There are also the economic and political dimensions of anti-GMO bias.
In particular, I refer to disguised health & environmental regulatory protectionism being practiced by European governments at the behest of European companies not able to exploit the technologies regionally and by the activist community.
http://www.itssd.org/Publications/Kogan TNI 77FINAL.pdf;
See: http://www.iht.com/articles/2004/11/27/edkogan_ed3_.php ;
It is also critical, for purposes of crafting a balanced and objectively benchmarked legal framework to evaluate the safety/harmfulness of gm products, that the correct scientific paradigm be employed. Arguably, the paradigm of provable or likely ‘risk’, notwithstanding uncertainty, rather than possible, hypothetical ‘hazard’ should serve as the definitive benchmark as it traditionally has.
This difference in scientific paradigm (evaluation standard) correlates to an analogous legal distinction between the terms ‘precautionary approach’ which is incorporated within the text of the UN Cartegena Protocol on Biosafety and recognized also within Article 5.7 of the WTO Sanitary and Phytosanitary Agreement, and the extra-WTO European precautionary principle, which is NOT. A risk paradigm, by definition, explicitly takes into account economic costs and benefits of use versus nonuse, whereas a hazard paradigm ignores the weighing of economic costs and benefits, and instead focuses on the environmental externalities of use and the environmental benefits of nonuse.
See: http://www.itssd.org/Publications/GTCJ_04-offprints_Kogan2.pdf .
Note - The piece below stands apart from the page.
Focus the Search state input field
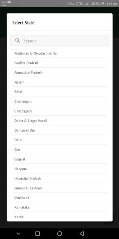Viewport: 119px width, 239px height. point(60,41)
In other words, the issue of science has increasingly become politicized, and as a result, novel technologies like gm, and even novel production processes have been banned or severely restricted because of fears or false pretenses surrounding scientific ‘uncertainties’ (the unknowable unknowables) especially within Europe, and by extension, its trading partners – i.e., former African colonies.
I hope this helps.
Great to see Jeff Bidstrup posting here. Jeff for anyone who doesn’t know received the 2008 Dean Kleckner Trade and Technology Award for all his excellent work promoting GM. Kleckner’s one of our former American Farm Bureau presidents and has also done a great job of promoting US farm interests in the face of trade protectionism.
Great to see all of you posting here. Thank you. Speaking for myself … I learned a lot.
No scientist has ever proven that GM foods are 100% safe. None. Furthermore it will take at least another century to prove that GM foods are not the precusor for increasingly new diseases and drug resistant strains. Until that time please do not inflict extra burdens on Africa. We have suffered enough.
Dear Indagano,
Unfortunately, there is no such thing in life as “100% safe”. Thus far NO scientific proof anywhere in the world has been provided to establish that GM causes harm to human health.
If you continue to embrace the ‘negative’ burden of proof mentality that is the antithesis of ‘Enlightenment era thinking’ as a template for African regulatory systems, then you will see Africa fall further behind the rest of the world.